[antlr-interest] Natural language parsing
Terence Parr
parrt at cs.usfca.edu
Mon Jan 7 15:46:55 PST 2008
But an amazingly large subset can be had with a top-down parser.
Successful NLP work always tries to apply grammatical structure
(according to best fit rather than deterministic like top-down LL
stuff) not just word frequencies. Even backtracking is required by
humans when reading sentences; antlr could handle that part too. :)
Ter
On Jan 7, 2008, at 3:01 PM, Andy Tripp wrote:
> Peter Bruhn Andersen wrote:
>>
>> I’ll soon be starting a project that needs to do quiet a bit of
>> natural language parsing. For that purpose I’ve tried to find
>> examples of how to use ANTLR but so far I’ve been out of luck. If
>> any of you know of such a project I would like to get a link to the
>> documentation. A paper with ‘do and don’t do’ advises will be
>> equally welcome.
>>
> The NLP field has it's own set of tools and a completely different
> approach to parsing than the programming-language-parsing field.

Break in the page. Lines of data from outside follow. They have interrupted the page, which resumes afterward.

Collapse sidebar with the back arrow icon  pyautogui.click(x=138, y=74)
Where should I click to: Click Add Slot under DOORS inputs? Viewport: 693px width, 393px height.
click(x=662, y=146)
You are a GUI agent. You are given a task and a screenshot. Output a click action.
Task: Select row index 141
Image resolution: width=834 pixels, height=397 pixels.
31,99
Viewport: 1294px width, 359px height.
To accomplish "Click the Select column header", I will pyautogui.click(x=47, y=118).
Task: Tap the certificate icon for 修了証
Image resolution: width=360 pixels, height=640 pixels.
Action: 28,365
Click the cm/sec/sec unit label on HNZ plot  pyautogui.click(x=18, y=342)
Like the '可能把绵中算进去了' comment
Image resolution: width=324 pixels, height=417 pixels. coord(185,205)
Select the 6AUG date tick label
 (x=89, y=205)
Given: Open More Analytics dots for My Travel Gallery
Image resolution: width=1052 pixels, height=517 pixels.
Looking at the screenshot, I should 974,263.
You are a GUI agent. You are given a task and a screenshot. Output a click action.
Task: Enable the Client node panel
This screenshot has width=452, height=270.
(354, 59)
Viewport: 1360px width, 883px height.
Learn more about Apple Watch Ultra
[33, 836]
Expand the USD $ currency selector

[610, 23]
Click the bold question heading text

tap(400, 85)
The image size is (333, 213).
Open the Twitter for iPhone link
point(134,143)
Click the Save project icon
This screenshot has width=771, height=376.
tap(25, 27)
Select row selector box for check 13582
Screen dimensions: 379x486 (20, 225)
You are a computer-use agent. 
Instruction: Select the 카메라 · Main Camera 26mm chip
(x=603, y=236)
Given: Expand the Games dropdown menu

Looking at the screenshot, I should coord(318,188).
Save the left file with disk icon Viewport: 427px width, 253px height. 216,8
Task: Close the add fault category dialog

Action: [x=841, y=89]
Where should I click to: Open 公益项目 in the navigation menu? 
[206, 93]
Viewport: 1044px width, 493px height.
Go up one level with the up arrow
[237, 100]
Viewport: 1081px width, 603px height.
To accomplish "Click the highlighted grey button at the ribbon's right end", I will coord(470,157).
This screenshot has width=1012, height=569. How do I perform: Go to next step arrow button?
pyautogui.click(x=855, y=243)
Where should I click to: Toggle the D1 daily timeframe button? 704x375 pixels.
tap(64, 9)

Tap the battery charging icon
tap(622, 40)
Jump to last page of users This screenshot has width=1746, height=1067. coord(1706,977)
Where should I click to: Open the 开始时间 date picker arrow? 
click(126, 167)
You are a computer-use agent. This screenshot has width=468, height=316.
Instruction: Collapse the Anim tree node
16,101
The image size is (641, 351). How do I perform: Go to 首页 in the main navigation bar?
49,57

> Unless you have complete control of the input and you can make it a
> relatively trivial grammar, ANTLR and similar tools are the wrong
> tools to use. By "trivial" here, I mean a couple thousand lines. I
> think you'll never get ANTLR (or similar) to parse real-world
> natural language in any meaningful way - that is, create a real AST
> with NOUN and VERB and PREPOSITIONAL_CLAUSE and so on.
>
> I once saw a poster for a NLP conference, and I noticed that among
> the images on the poster was a newspaper with the headline "Woods
> Eyes Masters". Try parsing that sentence without knowing the context
> - that it's a sports headline :) After chewing on that for a while,
> you'll see why the best NLP programs are really based on statistical
> analysis of word frequencies, rather than top-down "parsing".